___ Material for this task ___
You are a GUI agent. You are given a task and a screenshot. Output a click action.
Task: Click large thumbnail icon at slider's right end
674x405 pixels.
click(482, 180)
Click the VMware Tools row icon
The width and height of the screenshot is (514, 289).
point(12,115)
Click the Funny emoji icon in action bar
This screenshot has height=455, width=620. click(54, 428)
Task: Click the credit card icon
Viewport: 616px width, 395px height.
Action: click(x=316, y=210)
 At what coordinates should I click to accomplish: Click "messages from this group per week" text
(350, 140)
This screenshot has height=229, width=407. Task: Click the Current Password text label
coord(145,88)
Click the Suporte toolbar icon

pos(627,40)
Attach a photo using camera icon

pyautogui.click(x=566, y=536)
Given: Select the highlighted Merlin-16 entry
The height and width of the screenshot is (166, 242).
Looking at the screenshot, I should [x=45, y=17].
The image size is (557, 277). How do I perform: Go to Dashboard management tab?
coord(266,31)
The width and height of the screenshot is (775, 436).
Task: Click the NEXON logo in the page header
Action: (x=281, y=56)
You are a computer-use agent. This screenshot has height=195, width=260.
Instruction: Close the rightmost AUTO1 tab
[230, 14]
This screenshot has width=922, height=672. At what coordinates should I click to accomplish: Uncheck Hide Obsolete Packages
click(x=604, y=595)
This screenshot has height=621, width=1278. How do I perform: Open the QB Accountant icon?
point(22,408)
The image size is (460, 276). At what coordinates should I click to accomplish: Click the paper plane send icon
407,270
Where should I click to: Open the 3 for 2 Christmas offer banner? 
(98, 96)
___
§ **Work to complete**: A single figure is required: the number of lines in the entries that hold the string "agent".

§ **Reply to the task**: 2